**Teks Bacaan:**
━━━━━━━━━━
Menurut sejumlah riwayat, selain untuk tempat salat Id, di area masjid ini, Rasul saw bersama sahabat dulunya mendirikan salat Istisqa (salat minta hujan) kepada Allah SWT. Saat itu, cuaca sangat panas. Jama’ah nampak sangat kepanasan. Rasulullah SAW berdoa, mohon hujan. Permintaan Nabi SAW langsung dikabulkan Allah SWT. Begitu Nabi SAW selesai berdoa, gerombolan awan pekat datang menaungi Rasulullah SAW dan jama’ah. Tidak lama kemudian, turun hujan lebat. Itulah mengapa masjid ini kemudian lebih dikenal dengan nama al-Ghamamah (awan atau mendung yang menaungi). Demikian yang ditulis Khalil Ibrahim Malla Kathir, dalam kitabnya Fadhail al-Madinah al-Munawarah . Tentu saja, hujan yang dimaksudkan adalah hujan yang memberi rahmat bagi umat manusia. Bukan hujan yang menjadi ujian atau adzab. Sebagaimana disebutkan dalam surat al-Baqarah/2:22, sbb.:
الَّذِي جَعَلَ لَكُمُ الْأَرْضَ فِرَاشًا وَالسَّمَاءَ بِنَاءً وَأَنْزَلَ مِنَ السَّمَاءِ مَاءً فَأَخْرَجَ بِهِ مِنَ الثَّمَرَاتِ رِزْقًا لَكُمْ فَلَا تَجْعَلُوا لِلَّهِ أَنْدَادًا وَأَنْتُمْ تَعْلَمُونَ (22)
Artinya: “Dialah yang menjadikan bumi sebagai hamparan bagimu dan langit sebagai atapnya.“Dia menurunkan air (hujan) dari langit, lalu Dia menghasilkan dengan hujan itu segala buah-buahan sebagai rezeki untukmu. Karena itu, janganlah kamu mengadakan sekutu-sekutu bagi Allah, padahal kamu mengetahui.” (QS al- Baqarah/2:22).
Sebagai bentuk penghormatan atas kebiasaan Rasul SAW mendirikan shalat di tempat tersebut, didirikanlah masjid yang di zaman Nabi saw diberi nama Al-Mushalla, yakni tempat shalat. Di inilah Rasul mendirikan shalat Idul Fitri atau Idul Adha. Abu Hurairah berkata, ‘Setiap kali Rasulullah melalui Al-Mushalla, Baginda akan menghadap ke arah kiblat dan berdoa. Al-Musalla tersebut sekarang dikenal sebagai Masjid Al-Ghamamah, dikelilingi taman kecil, tempat kuliner dan pertokoan yang menjual berbagai souvenir dan parfum.
Di pelataran masjid banyak burung merpati dan kucing lokal yang manja, berharap secuil makanan dari jama’ah haji atau umroh.
━━━━━━━━━━
**Kumpulan Tugas:**
(1) Menurut teks tentang Masjid al-Ghamamah, mengapa masjid itu dikenal dengan nama al-Ghamamah?
(2) Tolong lanjutkan teks tentang Masjid al-Ghamamah mulai dari kalimat terakhirnya.
Daftar yang menyertai halaman ini tidak perlu dipakai.

**Bahan yang Diberikan:**
━━━━━━━━━━
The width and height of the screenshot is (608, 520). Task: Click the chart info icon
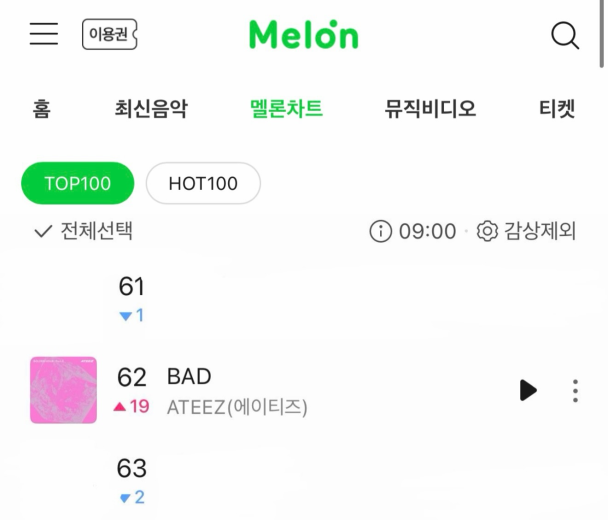click(380, 231)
━━━━━━━━━━
**Jawaban Tugas:**
(1) Karena setelah Nabi SAW berdoa mohon hujan, gerombolan awan pekat datang menaungi beliau dan jama'ah, lalu turun hujan lebat.

(2)
Masjid al-Ghamamah ini memiliki sejarah penting dalam kehidupan umat Islam. Menurut riwayat, Masjid Al Ghamamah pertama kali dibangun pada masa pemerintahan Khalifah Umar bin Abdul Aziz di Madinah antara tahun 99 sd. 101 H. Bangunan tersebut kemudian direnovasi Sultan dinasti Mamluk, Sultan Hasan bin Muhammad bin Qalawan al-Shalihi sebelum tahun 761 Hijriah. Kemudian direnovasi Syarif Saifuddin Inal Al-Ala’i pada tahun 861 Hijriah. Setelah itu, Sultan Abdul Majid I semasa kekuasaan Khalifah Islamiyah di Istabul Turki pada tahun 1275 Hijriah (1859 M) melakukan renovasi ke bentuk masjid seperti terlihat saat ini dengan menggunakan materi dari batu Madinah, berwarna hitam.
Sultan Dinasti Turki Utsmani inilah yang membuatnya dalam bentuk kotak persegi panjang. Seperti pada umumnya masjid-masjid lain di Madinah, masjid al-Ghamamah dibuat dari Batu Vulkanik (Bazalt/Habaas) keras, berwarna hitam. Atap yang terdiri dari kumpulan kubah berwarna putih tulang merupakan keindahan dan daya tarik tersendiri Masjid ini. Renovasi berlanjut dilakukan Sultan Abdul Hamid. Adapun bangunan masjid al-Ghamamah yang ada sekarang ini adalah peninggalan pembangunan Sultan Abdul Majid al-Utsmani. Kemudian masjid ini direnovasi kembali pada masa Raja Fahd (tahun 1411 H). Masjid Al-Ghamamah kembali direnovasi secara menyeluruh bersamaan dengan perluasan Masjid Nabawi.
4-Masjid Bilal bin Rabah
Mesjid Bilal bin Rabah sangat indah, di kelilingi taman megah dan bersih serta berada di pusat perbelanjaan (Shoping Center). Jarak masjid Nabawi ke masjid Bilal, hanya sekitar 2.5 Kilo meter atau kalau naik taxi bisa ditempuh hanya sekitar 5 menit lewat First Ring Rd – King Faisal dan Abu Ayyub al-Ansari. Masjid Bilal dibangun Syeikh Muhammad Husain Abul Ula pada awal abad 15 Hijriyah, termasuk masjid baru. Bahkan banyak orang bilang, “Tidak ada sejarah penting terkait masjid Bilal ini”.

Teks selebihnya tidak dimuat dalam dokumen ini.